## [TASK GOAL]
Copy out the lines below, putting "Command" in place of every "Instruction" and keeping everything else the same.
BEGIN MATERIAL
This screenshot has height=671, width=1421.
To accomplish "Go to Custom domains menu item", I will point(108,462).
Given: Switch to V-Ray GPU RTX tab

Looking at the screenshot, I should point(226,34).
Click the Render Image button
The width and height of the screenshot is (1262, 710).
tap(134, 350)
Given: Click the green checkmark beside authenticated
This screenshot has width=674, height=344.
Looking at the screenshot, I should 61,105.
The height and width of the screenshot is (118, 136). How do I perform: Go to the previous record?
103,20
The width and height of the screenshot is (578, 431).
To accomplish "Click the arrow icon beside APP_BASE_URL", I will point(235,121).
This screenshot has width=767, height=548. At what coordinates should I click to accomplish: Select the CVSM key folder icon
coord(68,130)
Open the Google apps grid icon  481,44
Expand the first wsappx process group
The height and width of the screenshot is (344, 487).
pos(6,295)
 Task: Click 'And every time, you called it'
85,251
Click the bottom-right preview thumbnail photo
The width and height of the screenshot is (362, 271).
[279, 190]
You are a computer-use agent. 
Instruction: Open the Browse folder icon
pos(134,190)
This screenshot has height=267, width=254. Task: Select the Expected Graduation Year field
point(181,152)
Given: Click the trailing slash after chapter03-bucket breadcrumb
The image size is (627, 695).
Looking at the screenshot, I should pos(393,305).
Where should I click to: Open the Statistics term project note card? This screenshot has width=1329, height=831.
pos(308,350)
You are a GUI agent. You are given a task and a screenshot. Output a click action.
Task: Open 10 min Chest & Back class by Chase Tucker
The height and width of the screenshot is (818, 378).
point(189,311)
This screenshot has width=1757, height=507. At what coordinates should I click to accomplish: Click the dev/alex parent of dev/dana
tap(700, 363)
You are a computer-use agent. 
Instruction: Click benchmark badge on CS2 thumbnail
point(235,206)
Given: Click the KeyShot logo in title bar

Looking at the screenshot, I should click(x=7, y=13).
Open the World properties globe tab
END MATERIAL
## [OUTPUT FOR THIS EXERCISE]
This screenshot has height=671, width=1421.
To accomplish "Go to Custom domains menu item", I will point(108,462).
Given: Switch to V-Ray GPU RTX tab

Looking at the screenshot, I should point(226,34).
Click the Render Image button
The width and height of the screenshot is (1262, 710).
tap(134, 350)
Given: Click the green checkmark beside authenticated
This screenshot has width=674, height=344.
Looking at the screenshot, I should 61,105.
The height and width of the screenshot is (118, 136). How do I perform: Go to the previous record?
103,20
The width and height of the screenshot is (578, 431).
To accomplish "Click the arrow icon beside APP_BASE_URL", I will point(235,121).
This screenshot has width=767, height=548. At what coordinates should I click to accomplish: Select the CVSM key folder icon
coord(68,130)
Open the Google apps grid icon  481,44
Expand the first wsappx process group
The height and width of the screenshot is (344, 487).
pos(6,295)
 Task: Click 'And every time, you called it'
85,251
Click the bottom-right preview thumbnail photo
The width and height of the screenshot is (362, 271).
[279, 190]
You are a computer-use agent. 
Command: Open the Browse folder icon
pos(134,190)
This screenshot has height=267, width=254. Task: Select the Expected Graduation Year field
point(181,152)
Given: Click the trailing slash after chapter03-bucket breadcrumb
The image size is (627, 695).
Looking at the screenshot, I should pos(393,305).
Where should I click to: Open the Statistics term project note card? This screenshot has width=1329, height=831.
pos(308,350)
You are a GUI agent. You are given a task and a screenshot. Output a click action.
Task: Open 10 min Chest & Back class by Chase Tucker
The height and width of the screenshot is (818, 378).
point(189,311)
This screenshot has width=1757, height=507. At what coordinates should I click to accomplish: Click the dev/alex parent of dev/dana
tap(700, 363)
You are a computer-use agent. 
Command: Click benchmark badge on CS2 thumbnail
point(235,206)
Given: Click the KeyShot logo in title bar

Looking at the screenshot, I should click(x=7, y=13).
Open the World properties globe tab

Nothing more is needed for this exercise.